El sector bancario se ha transformado por completo. Atrás quedaron los tiempos en los que abrir una cuenta corriente significaba esperar semanas a que el cartero trajera un plástico con tu nombre. Hoy en día, la digitalización nos permite operar al instante.
Ante esta evolución, surge una duda muy común al abrir una nueva cuenta: ¿es mejor elegir una tarjeta física o una tarjeta online (o virtual)?
La respuesta corta es que no son excluyentes, pero cada una brilla en situaciones diferentes. A continuación, desglosamos las ventajas, inconvenientes y cuál es la mejor opción según tu perfil de uso.
La tarjeta online (o virtual): Innovación y seguridad en tu móvil
Una tarjeta online es un método de pago 100% digital. No ocupa espacio en tu cartera porque vive dentro de la aplicación de tu banco o en el monedero electrónico de tu smartphone (como Apple Pay o Google Wallet).
Ventajas de la tarjeta digital
- Seguridad imbatible: Muchas tarjetas virtuales permiten generar un código CVV dinámico que cambia en cada compra. Además, si pierdes el teléfono, nadie puede ver los números de tu tarjeta a simple vista.
- Disponibilidad inmediata: En el mismo minuto en que abres tu cuenta bancaria, ya tienes la tarjeta operativa para comprar en internet o vincularla a tu móvil para pagar en tiendas físicas. Sin esperar envíos postales.
- Sostenibilidad y ahorro: Al no requerir la fabricación de plástico ni el transporte físico, suele ser completamente gratuita (sin comisiones de emisión) y reduces tu huella ecológica.
Inconvenientes
- Dependencia tecnológica: Si te quedas sin batería en el móvil o sufres una avería en la pantalla, te quedas temporalmente sin tu método de pago.
- Limitaciones en cajeros antiguos: Aunque cada vez hay más cajeros con tecnología contactless, todavía existen terminales antiguos que requieren introducir la tarjeta físicamente para sacar dinero.
La tarjeta física tradicional: El respaldo que nunca falla
Es el clásico plástico de toda la vida que guardas en la billetera. Aunque parezca un método tradicional, sigue siendo la opción preferida por millones de usuarios por una razón clave: la fiabilidad.
Ventajas de la tarjeta de plástico
- Universalidad total: Funciona en cualquier parte del mundo, en cualquier comercio y en el 100% de los cajeros automáticos, sin importar lo antiguos que sean.
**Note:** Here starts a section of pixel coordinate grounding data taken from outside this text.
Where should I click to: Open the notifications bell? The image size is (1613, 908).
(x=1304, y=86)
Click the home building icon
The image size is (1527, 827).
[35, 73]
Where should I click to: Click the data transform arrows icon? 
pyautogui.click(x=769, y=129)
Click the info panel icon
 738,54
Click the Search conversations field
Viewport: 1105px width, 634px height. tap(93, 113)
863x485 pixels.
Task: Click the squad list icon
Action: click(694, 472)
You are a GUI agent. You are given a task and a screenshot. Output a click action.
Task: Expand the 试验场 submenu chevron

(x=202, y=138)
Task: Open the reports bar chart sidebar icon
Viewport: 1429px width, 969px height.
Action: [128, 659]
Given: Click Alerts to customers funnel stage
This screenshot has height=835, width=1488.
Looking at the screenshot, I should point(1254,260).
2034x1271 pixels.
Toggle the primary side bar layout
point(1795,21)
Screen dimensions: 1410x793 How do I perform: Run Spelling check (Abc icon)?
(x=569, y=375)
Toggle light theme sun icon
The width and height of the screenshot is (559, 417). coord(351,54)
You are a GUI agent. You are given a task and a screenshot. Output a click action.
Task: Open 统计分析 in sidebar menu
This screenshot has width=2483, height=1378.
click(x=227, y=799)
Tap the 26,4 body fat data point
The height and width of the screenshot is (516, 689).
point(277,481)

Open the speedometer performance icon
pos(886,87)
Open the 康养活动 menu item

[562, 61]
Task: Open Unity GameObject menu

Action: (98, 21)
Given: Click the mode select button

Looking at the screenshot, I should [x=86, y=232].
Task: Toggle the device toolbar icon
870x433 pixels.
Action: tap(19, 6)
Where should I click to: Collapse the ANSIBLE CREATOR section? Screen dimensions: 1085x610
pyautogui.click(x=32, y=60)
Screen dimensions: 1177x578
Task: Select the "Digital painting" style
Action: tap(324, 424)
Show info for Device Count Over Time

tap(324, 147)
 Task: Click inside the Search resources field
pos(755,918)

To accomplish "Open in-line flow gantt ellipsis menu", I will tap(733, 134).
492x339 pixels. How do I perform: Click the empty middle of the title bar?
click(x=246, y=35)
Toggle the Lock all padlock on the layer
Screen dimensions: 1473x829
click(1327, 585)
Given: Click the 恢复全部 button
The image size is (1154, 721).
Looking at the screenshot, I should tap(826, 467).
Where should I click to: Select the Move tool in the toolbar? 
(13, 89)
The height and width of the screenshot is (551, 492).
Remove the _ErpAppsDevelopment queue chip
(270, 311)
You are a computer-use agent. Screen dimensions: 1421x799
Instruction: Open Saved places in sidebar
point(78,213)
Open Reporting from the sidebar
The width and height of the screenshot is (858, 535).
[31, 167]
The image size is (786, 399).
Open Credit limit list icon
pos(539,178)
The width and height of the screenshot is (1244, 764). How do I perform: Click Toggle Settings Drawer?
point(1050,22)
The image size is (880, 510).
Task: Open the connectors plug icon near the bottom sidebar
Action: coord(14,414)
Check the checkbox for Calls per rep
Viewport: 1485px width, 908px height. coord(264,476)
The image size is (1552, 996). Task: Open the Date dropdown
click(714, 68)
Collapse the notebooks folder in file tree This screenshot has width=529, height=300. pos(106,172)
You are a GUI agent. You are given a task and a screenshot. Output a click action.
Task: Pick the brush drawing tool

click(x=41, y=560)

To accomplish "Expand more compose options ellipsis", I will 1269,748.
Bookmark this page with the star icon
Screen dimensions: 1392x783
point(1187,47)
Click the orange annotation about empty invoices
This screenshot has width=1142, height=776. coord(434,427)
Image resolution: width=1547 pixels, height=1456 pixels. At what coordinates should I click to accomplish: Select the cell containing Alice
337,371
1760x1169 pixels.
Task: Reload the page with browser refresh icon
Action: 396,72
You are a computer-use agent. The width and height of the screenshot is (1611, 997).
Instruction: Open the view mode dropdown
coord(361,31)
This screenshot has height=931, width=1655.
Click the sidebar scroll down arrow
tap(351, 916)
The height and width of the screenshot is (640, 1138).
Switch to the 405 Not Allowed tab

- Independencia del móvil: No importa si no tienes cobertura, si la app de tu banco está caída o si tu smartphone se ha apagado; la tarjeta física siempre estará lista para pagar.
Inconvenientes
- Riesgo de pérdida o robo: Si te roban la cartera, el plástico físico expone tus datos. Aunque los pagos contactless tienen límites sin PIN, sigue siendo un contratiempo tener que apagarla o cancelarla.
- Costes de emisión o envío: Algunos bancos cobran una pequeña comisión por fabricar el plástico o por enviártelo a casa, especialmente en las cuentas online low-cost.
¿Cuál es la mejor opción para tu cuenta bancaria?
Para tomar la decisión correcta, analiza qué tipo de usuario eres y cómo gestionas tu día a día:
- Elige solo la tarjeta online si: Haces el 90% de tus compras por internet, estás totalmente acostumbrado a pagar con el móvil o el reloj inteligente, y quieres evitar cualquier tipo de comisión por emisión de plásticos. Es la opción ideal para cuentas secundarias o de compras específicas.
- Elige la tarjeta física si: Viajas a menudo al extranjero (donde los datáfonos o cajeros pueden ser antiguos), te da tranquilidad tener un plan B por si el móvil falla, o prefieres la comodidad de sacar dinero en cualquier cajero sin mirar si es compatible con tecnología sin contacto.
El consejo experto: Hoy en día, la gran mayoría de los bancos te permiten combinar ambas. Lo ideal es utilizar la tarjeta online para tus compras diarias y suscripciones en internet por su plus de seguridad, y guardar la tarjeta física en casa o en la maleta como un salvavidas infalible para tus viajes o emergencias.